The major objection to multiple-choice exams is that they encourage memorization and discourage thinking. And it's a valid objection if the questions test lower levels of learning such as recall ability. Unfortunately, various analyses of multiple-choice test questions have revealed that many of them do not test higher-order thinking abilities. Questions that test higher-order thinking abilities are difficult and time-consuming to write. But for many teachers, those teaching multiple courses and those teaching large sections, multiple-choice tests are really the only viable option, or at least that's what most faculty think. Here's an intriguing option that still retains the efficiency of machine-scoring but does involve more student thinking and cleverly motivates them to do this additional mental work. Empirical analysis of the option showed it garnering some pretty impressive results as well.
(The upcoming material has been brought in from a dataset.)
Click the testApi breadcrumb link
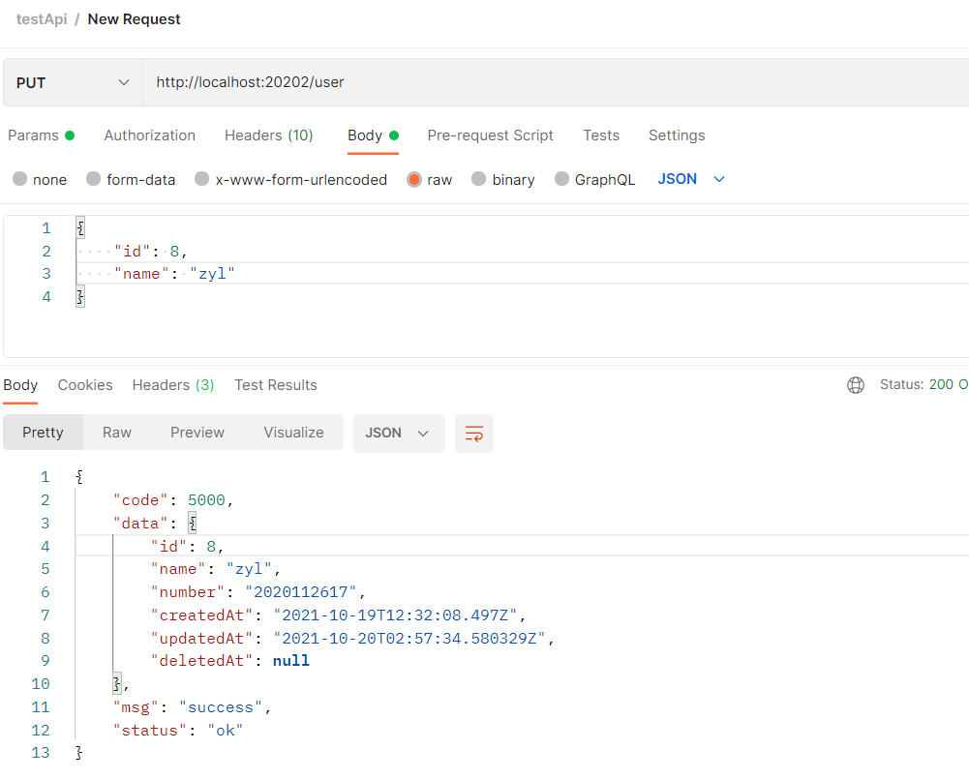This screenshot has width=969, height=780. (x=42, y=19)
Here's a nutshell version of how it works. There are lots more details in the article. Students take the multiple-choice exam in class and turn in their answers on a machine-scorable form. They take the test questions home and have until the next class period to correct their answers. They are encouraged to consult the text and their notes and to talk to each other. What motivates their participation in this activity is that they get two points for every question answered correctly on their original answer sheet and on the self-corrected version and they get one point for every wrong answer on the original that has been corrected on the take-home version. “Students have to figure out whether they answered a question correctly or not for the self-revised version.” (p. 335)
“The idea behind self-correcting exams is that the additional interaction with the material fosters deeper learning. Students are challenged to discover the correct answer, to study the material in their way, and to experience some degree of mastery.” (p. 335)
The effects of this particular approach were studied in two sections of a large (about 175 students per section) developmental psychology course. In the control section, students were not given the self-correcting option for any of the three exams or the cumulative final. In the experimental section, students had the option of doing a self-correcting version for exams one and two but not for exam three or the final. All students in the experimental section took the instructor up on the option and completed a revised version of both exams.
When researchers looked at the exam performance of the two groups, they found that “compared to the control sample, students who got the self-correcting option improved more over the course of the semester on the three original exams.” (p. 337) The scores of students at every grade level (A through F) were improved with the self-correcting option. However, low-performing students benefited the most. And students who self-corrected their exams did better on the final than those in the control group. More compelling, according to the authors, were the retention benefits of the approach. The more items students corrected on the exams, the better they performed on the corresponding part of the final. They conclude, “The self-correcting approach may be particularly useful for large classrooms that limit instructors' options to foster active learning. The self-correcting approach provides a relatively cost-efficient and simple way of implementing an active learning component.” (p. 338)
But is this an approach that fosters cheating? It depends on how cheating is defined. The authors contend that studying the text and discussing answers with peers are actions that engage students in ways that promote learning and should not be considered cheating. Obviously, if students were simply copying each other's answers, that would be cheating, but the hedge here is that students don't know whether they've answered the questions correctly. The authors write, “We believe that our exams were difficult enough to create doubts that peers actually had the correct answers.” (p. 338) They point out that exams for the self-correcting approach should be on the difficult side, which also resolves the objection that the approach promotes grade inflation. And they note that if students were cheating by copying answers, their better scores on the final exam would be difficult to explain.
Sometimes teachers get stuck in their thinking about what's possible. An option like this shows that there are alternatives, and even if an instructor doesn't opt for this approach, it opens the door to other ways of designing multiple-choice exam experiences.
Reference: Gruhn, D., and Cheng, Y. (2014). A self-correcting approach to multiple-choice exams improves students' learning. Teaching of Psychology, 41 (4), 335-339.